··· RECORD SET ···
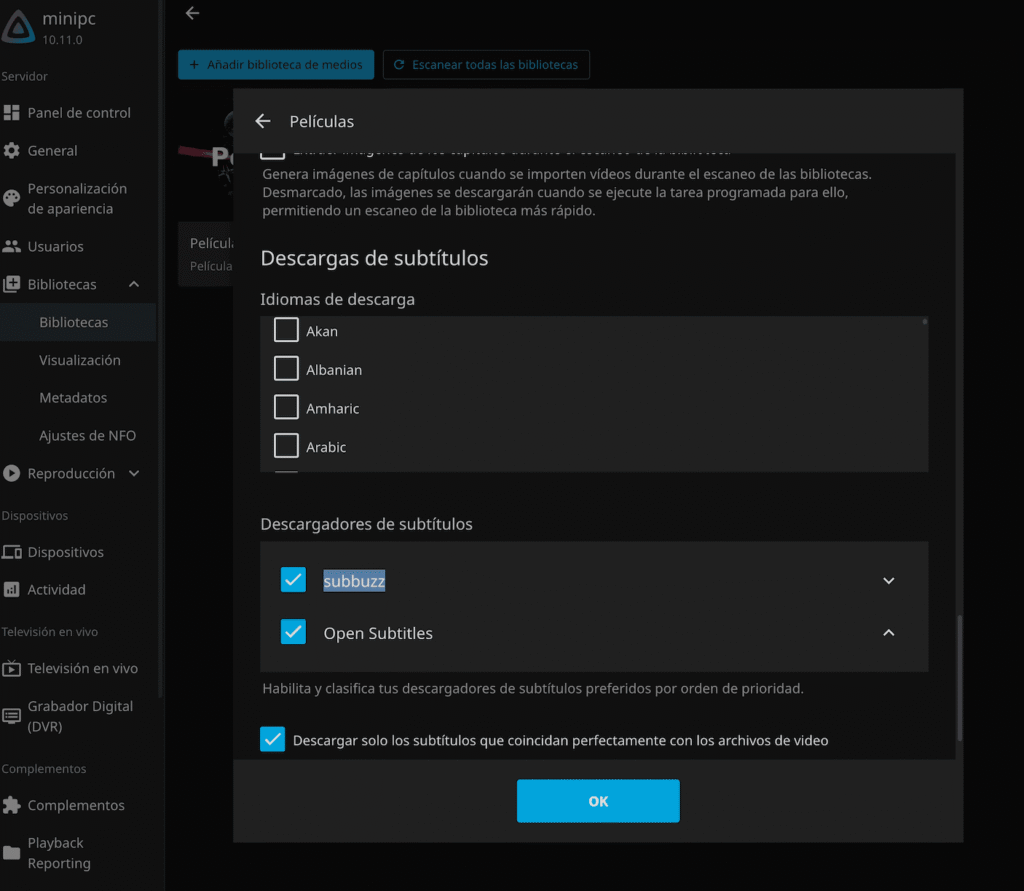The width and height of the screenshot is (1024, 891).
Task: Click Escanear todas las bibliotecas button
Action: [486, 65]
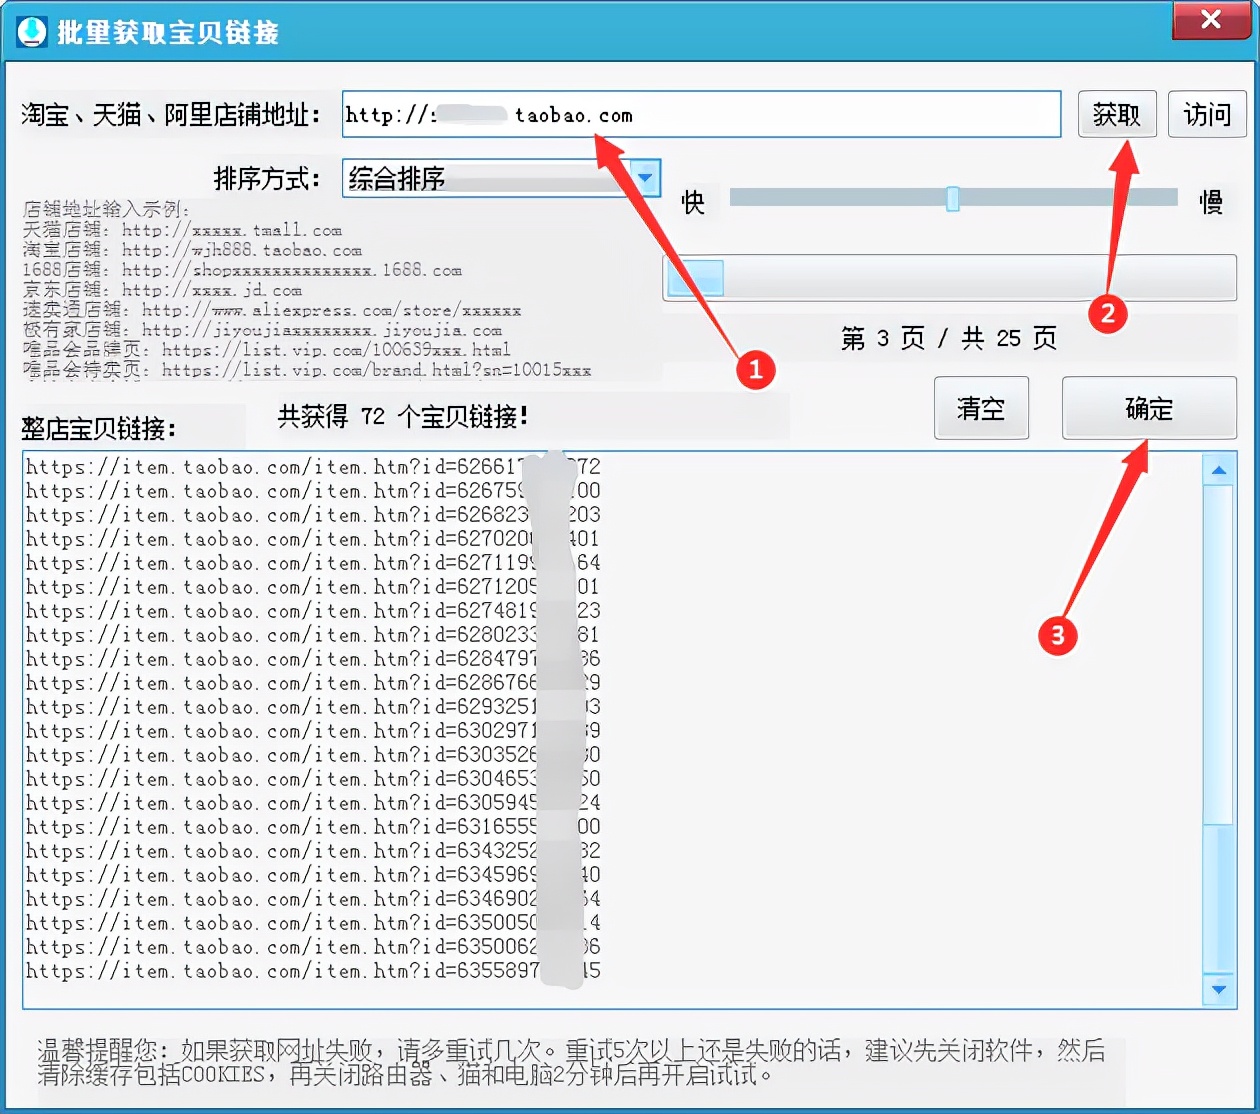Viewport: 1260px width, 1114px height.
Task: Confirm with the 确定 button
Action: pos(1148,408)
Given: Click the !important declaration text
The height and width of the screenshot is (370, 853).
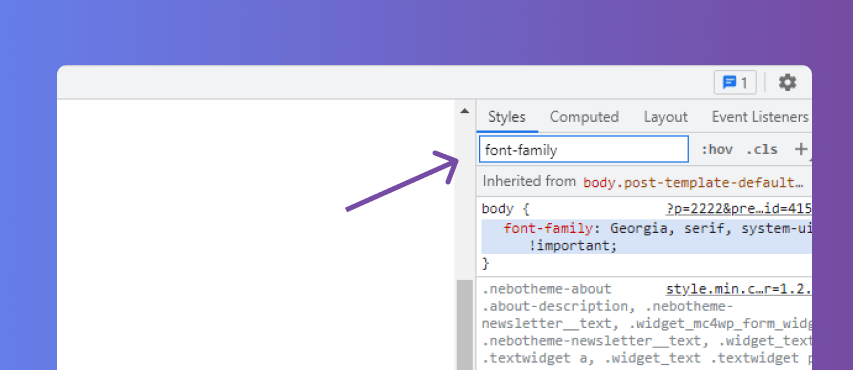Looking at the screenshot, I should (x=572, y=245).
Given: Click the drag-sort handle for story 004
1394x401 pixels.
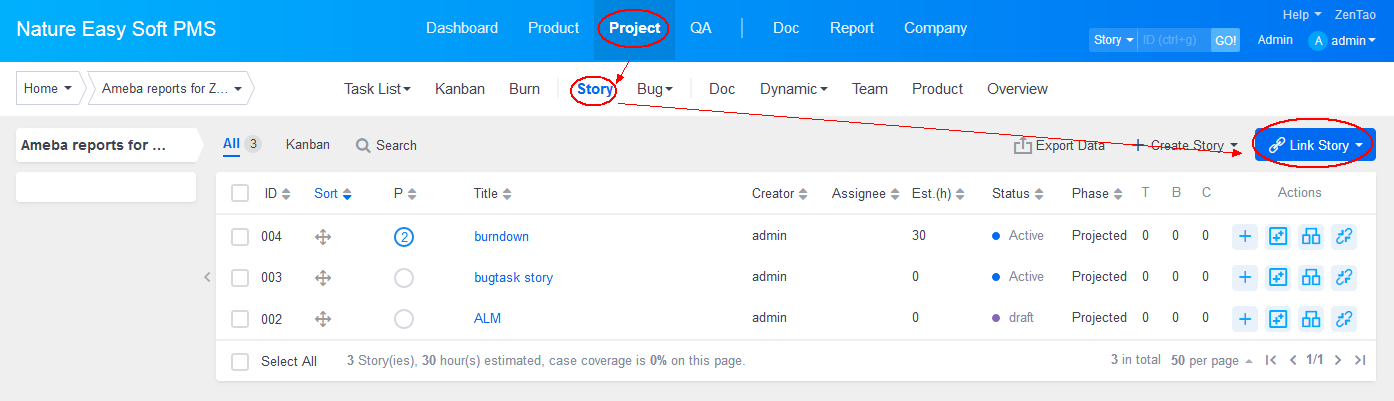Looking at the screenshot, I should pyautogui.click(x=323, y=237).
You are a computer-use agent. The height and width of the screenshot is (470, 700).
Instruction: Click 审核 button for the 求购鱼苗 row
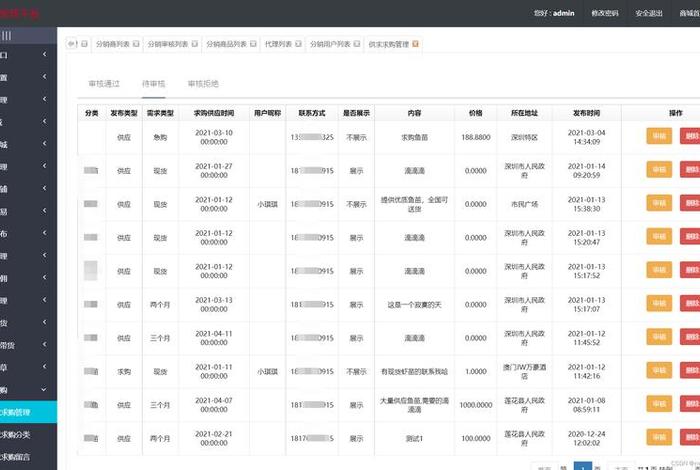[659, 137]
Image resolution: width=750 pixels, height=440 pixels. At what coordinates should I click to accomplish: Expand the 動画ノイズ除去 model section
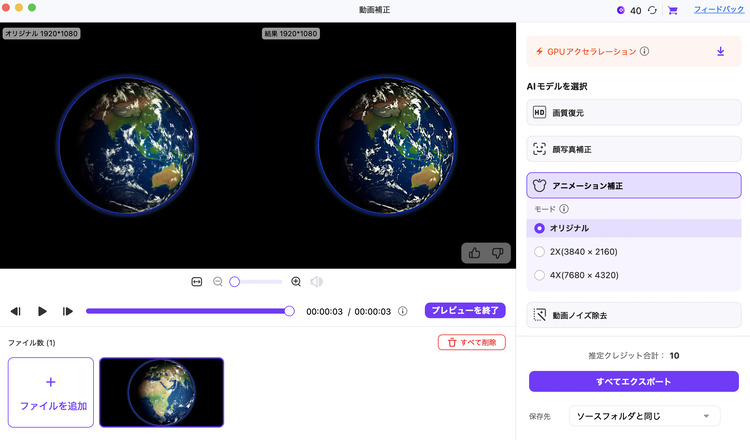coord(634,315)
···
• WORK REQUEST
Locate "Given: Click the !important declaration text" in the listing above, then print exactly the lines from that line through the final one, omitting all pictures.

• RESULT OF THIS EXERCISE
Given: Click the !important declaration text
The height and width of the screenshot is (370, 853).
Looking at the screenshot, I should (x=572, y=245).
Given: Click the drag-sort handle for story 004
1394x401 pixels.
Looking at the screenshot, I should pyautogui.click(x=323, y=237).
You are a computer-use agent. The height and width of the screenshot is (470, 700).
Instruction: Click 审核 button for the 求购鱼苗 row
[659, 137]
Image resolution: width=750 pixels, height=440 pixels. At what coordinates should I click to accomplish: Expand the 動画ノイズ除去 model section
coord(634,315)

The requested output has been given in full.